COVID-19 infection in patients on anti-complement therapy: The Leeds National Paroxysmal Nocturnal Haemoglobinuria service experience.

Following a recent case series in the BJH, we report our experience of COVID‐19 from the Leeds Paroxysmal Nocturnal Haemoglobinuria (PNH) national service. Understanding the pathophysiology of the novel coronavirus, SARS‐CoV‐2, responsible for the COVID‐19 pandemic is needed to develop effective treatments. Inflammation as a consequence of the host immune response is increasingly recognised in development of serious complications. , Critically ill patients develop an ARDS‐like illness, with over‐activation of complement and coagulation pathways implicated in tissue damage. , , , Consequently, immunomodulatory therapies represent a logical investigational approach. Several complement inhibitors are under investigation (NCT04346797, NCT04355494, NCT04288713, NCT04369469, NCT04390464) and Diurno et al. reported positive outcomes from 4 ITU patients treated with eculizumab. Complement inhibitors already have established roles in treatment of several rare diseases including PNH. Kulasekararaj et al. recently suggested that patients on C5 inhibitors may have a milder disease course based on 4 patients with PNH and COVID‐19, 2 of whom were on eculizumab. Our first 4 cases (characteristics in Table 1) were less fortunate, requiring hospitalisation despite complement inhibition; one of these patients died of COVID‐19.

Table I

Demographics of patients with PNH previously established on anti‐complement therapy on admission to UK hospitals with clinical COVID‐19 infection.

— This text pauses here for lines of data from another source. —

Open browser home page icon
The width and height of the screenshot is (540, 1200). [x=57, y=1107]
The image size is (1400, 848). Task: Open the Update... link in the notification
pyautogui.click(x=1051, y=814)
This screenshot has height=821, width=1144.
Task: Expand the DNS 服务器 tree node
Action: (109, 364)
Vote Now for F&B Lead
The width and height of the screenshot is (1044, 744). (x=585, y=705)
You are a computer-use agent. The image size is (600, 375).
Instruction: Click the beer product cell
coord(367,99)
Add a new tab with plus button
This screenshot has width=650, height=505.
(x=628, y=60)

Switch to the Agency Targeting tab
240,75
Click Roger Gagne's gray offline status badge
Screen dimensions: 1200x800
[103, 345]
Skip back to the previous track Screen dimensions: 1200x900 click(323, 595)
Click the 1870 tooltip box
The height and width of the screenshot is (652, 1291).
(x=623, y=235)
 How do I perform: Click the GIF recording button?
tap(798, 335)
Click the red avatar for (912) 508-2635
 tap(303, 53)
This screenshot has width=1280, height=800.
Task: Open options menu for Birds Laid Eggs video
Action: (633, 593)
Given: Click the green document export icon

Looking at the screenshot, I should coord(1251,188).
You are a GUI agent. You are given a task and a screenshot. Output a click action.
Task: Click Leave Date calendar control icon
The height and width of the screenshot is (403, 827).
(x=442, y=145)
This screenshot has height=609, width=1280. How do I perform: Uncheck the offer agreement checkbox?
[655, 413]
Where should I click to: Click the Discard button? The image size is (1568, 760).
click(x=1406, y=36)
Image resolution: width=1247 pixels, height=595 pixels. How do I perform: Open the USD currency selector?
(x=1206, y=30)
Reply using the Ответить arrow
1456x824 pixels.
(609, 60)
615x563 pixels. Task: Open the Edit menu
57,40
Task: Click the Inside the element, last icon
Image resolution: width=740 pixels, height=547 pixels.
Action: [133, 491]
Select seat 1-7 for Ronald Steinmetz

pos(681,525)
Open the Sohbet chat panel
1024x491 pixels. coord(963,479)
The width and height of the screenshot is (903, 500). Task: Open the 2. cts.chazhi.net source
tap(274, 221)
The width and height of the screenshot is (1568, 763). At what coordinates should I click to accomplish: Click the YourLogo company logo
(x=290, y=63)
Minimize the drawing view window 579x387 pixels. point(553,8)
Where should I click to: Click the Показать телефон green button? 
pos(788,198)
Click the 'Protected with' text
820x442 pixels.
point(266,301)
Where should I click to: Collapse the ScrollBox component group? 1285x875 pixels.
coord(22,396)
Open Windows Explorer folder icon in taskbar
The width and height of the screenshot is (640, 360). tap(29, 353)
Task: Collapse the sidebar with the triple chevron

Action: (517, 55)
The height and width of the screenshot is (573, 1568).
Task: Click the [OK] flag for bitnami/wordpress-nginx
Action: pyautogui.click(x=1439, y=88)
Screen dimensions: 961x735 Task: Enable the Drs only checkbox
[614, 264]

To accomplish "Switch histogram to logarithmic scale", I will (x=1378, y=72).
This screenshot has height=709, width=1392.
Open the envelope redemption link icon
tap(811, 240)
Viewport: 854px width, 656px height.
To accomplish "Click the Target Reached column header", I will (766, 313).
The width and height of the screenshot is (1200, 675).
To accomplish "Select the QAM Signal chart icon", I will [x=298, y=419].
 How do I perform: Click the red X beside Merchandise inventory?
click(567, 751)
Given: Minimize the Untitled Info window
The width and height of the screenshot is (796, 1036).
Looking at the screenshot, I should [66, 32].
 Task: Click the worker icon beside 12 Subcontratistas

	Patient 1	Patient 2	Patient 3	Patient 4
Age (y)	61	47	43	77
Sex	F	M	M	F
Ethnicity	White	BME	BME	White
Co‐morbidity	Tuberous sclerosis, bilateral renal angiomyolipomas, hypothyroidism	AA recently transformed to MDS, psoriasis and psoriatic arthropathy, hypercholesterolaemia	AA, Type 2 diabetes mellitus	AA, Parkinson’s disease, iron overload
PNH clone size (%):
Neutrophils	99·09	98·10	99·51	99·53
Monocytes	98·63	98·86	97·93	99·53
Erythrocytes	35·44	46·96	89·47	15·17
(Type II/ Type III)	(0·3/35·13)	(22·13/24·83)	(3·35/86·12)	(1·71/13·46)
Reticulocytes	95·08	94·28	99·64	92·07
Anticoagulation	No	No	Yes (warfarin)	No
Anti‐complement therapy regime;	Ravulizumab 3300 mg every 8 weeks	Eculizumab 1200 mg every 2 weeks	Eculizumab 900 mg every 2 weeks	Eculizumab 900 mg every 2 weeks
Number of days (d) prior to admission last dose given	On day of admission	6	5	8
Duration of anti‐complement therapy prior to admission	11 y 8 m (2 y 2 m ravulizumab; prior to this 9 y 6 m eculizumab)	2 y 7 m (1 y 7 m 1200 mg dose)	4 y 4 m	6 y 7 m
Symptoms COVID‐19	Dry cough, diarrhoea, abdominal pain, fever, anosmia, ageusia	Fever, myalgia, dizziness	Dyspneoa, fever, dark urine	Dyspnoea, chest pain
CRP mg/l, max during admission (reference range <10)	332	28	382	61·9
LDH IU/l, max during admission (reference range)	819 (120–246)	Not done	1377 (80–240)	501 (120–246)
Lymphocytes on admission (reference range) ×10·9/l	0·43 (1–4·5)	0·19 (1–4·5) drop from usual baseline of 0·6‐0·9	1·3 (1·1–5)	0·31 (1–4)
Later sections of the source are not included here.